Beckworth: Yeah. After you wrote that post, i went and bought some more. In fact, I have a complete set of notes from about 2006. What you begin to see is, they have notes that are similar in size to ours in the US, and then in 2007, 2008, you see this series of new notes that get larger and larger and larger, until they hit the 100 trillion dollar notes. My goal is to actually frame those at some point and put them on my wall. It's a really fascinating collection of notes. But I think even probably more fascinating is how folks just kind of, on their own, turned to a new currency. Well, they were using the dollar, but they kind of spontaneously turned to the dollar.

Beckworth: This is kind of on a tangent. I was going to come to this later with you, talking about currency in the US, getting rid of currency. Maybe we'll come back to that.

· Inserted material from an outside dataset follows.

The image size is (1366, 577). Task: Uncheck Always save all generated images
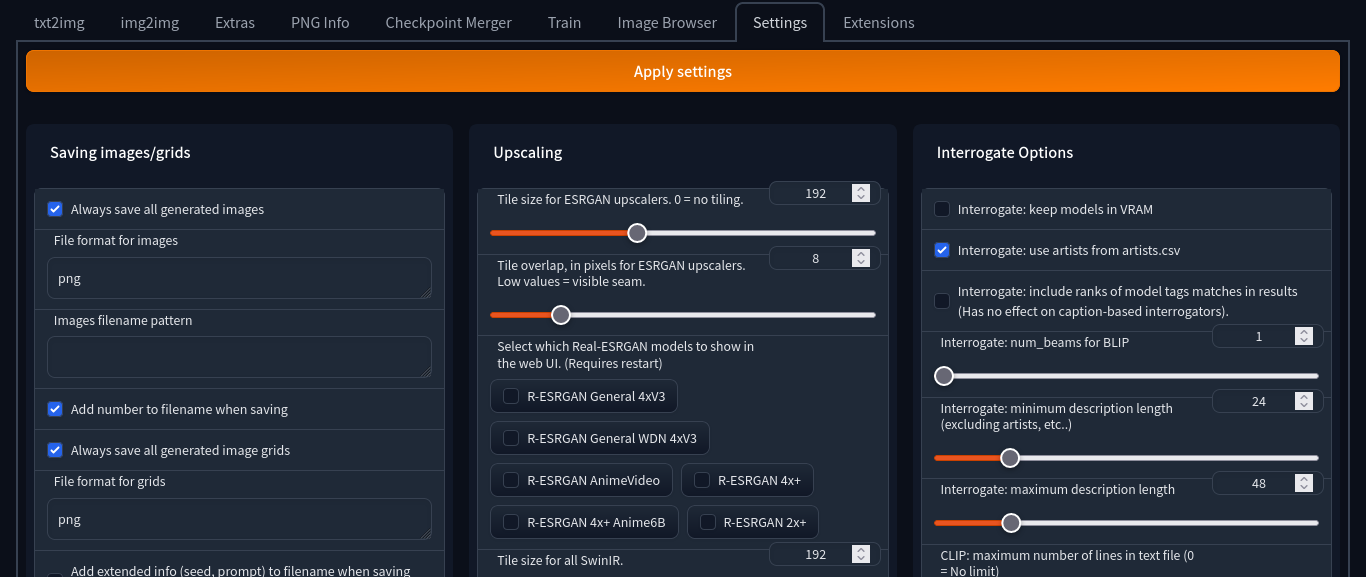click(56, 210)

One of the drawbacks of Ken Rogoff's proposal ... Ken Rogoff wants to eliminate physical currency in the US, but one of the drawbacks, and maybe this is not our concern and we shouldn't worry about the Federal Reserve, are countries like Zimbabwe, that use our currency, countries like Panama, Ecuador, El Salvador that rely on it. In large parts of Latin America, they still are unofficially dollarized. The US dollar provides for them a stable medium of exchange. I know there's great arguments for getting rid of cash and going below zero percent, but I do see that as one of the drawbacks, is places like Zimbabwe would have to look for something else.

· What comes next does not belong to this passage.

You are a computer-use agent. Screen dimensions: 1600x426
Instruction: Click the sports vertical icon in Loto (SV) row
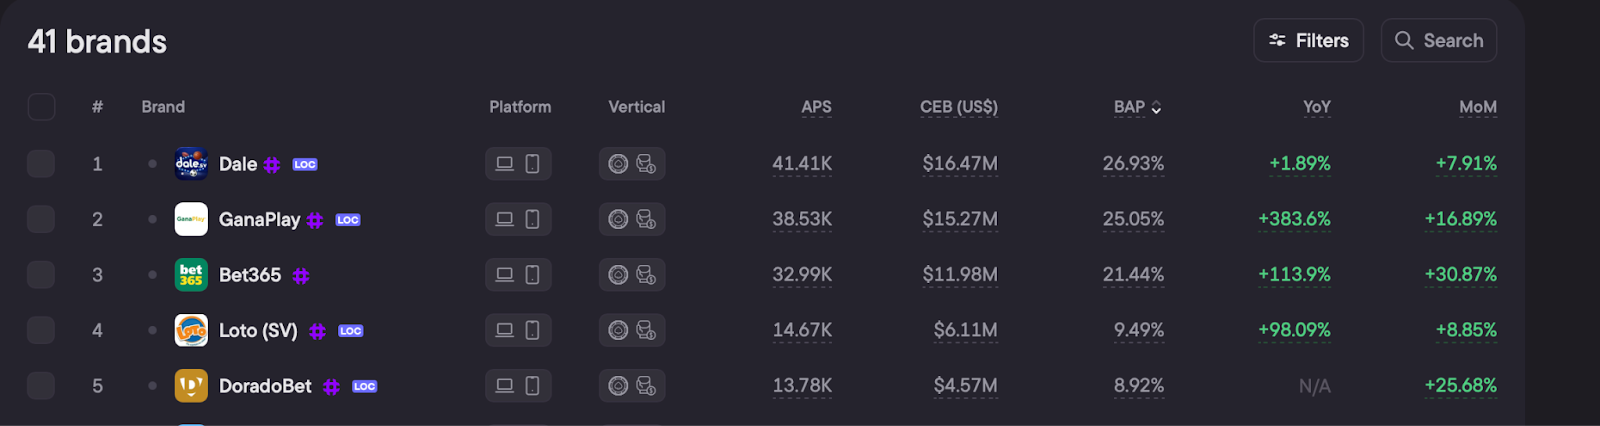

Koning: Yeah, undoubtedly. I would say that Rogoff doesn't actually want to get rid of cash. He just wants to get rid of large denomination notes. That being said, one of the costs of dollarizing is the cost of getting all the dollars over, the shipping costs, et cetera. If you get rid of the 100s, that increases the cost of shipping notes from the US or Europe to Zimbabwe, right?

Beckworth: Yep.

Koning: If you can only bring in fives or tens, it doubles, triples your cost. If you're a country that's suffering through a hyperinflation, the more expensive the cost to dollarize, the longer your hyperinflation is going to be drawn out, before dollarization becomes justified. So yeah, if you get rid of the high denomination notes, definitely countries like Zimbabwe suffer. Countries that haven't dollarized but might dollarize in the future will suffer. All of those people in charge of monetary systems for would-be hyperinflation, without $100 bills, they're probably less disciplined because that makes dollarization less of a possibility.

Beckworth: Just the threat of dollarization imposes some discipline upon monetary authorities in these other countries. That's a good point. With that said, there are drawbacks of dollarizing. You get the monetary policy of the Federal Reserve, so any country that has linked its currency through a fixed exchange rate to the dollar or ones that outright dollarize, they are going to get the monetary policy created by the Federal Reserve. I've written about this. Go ahead.

Koning: Sorry to interrupt. That's one of the odd things about Zimbabwe, is that they had the highest inflation rate in the world in 2008, and then about three or four years later, they actually had the greatest rate of deflation. They were falling at about 1 or 1.5% per year. It's crazy.

Beckworth: They like extremes, huh?

Koning: Yeah.

Beckworth: It's a roller coaster ride, there. You explain also how, in the case of Zimbabwe, a dollar shortage can be solved through the marketplace, without having the government consciously trying to go to buy up dollars. Tell us how the market itself would pull in more dollars.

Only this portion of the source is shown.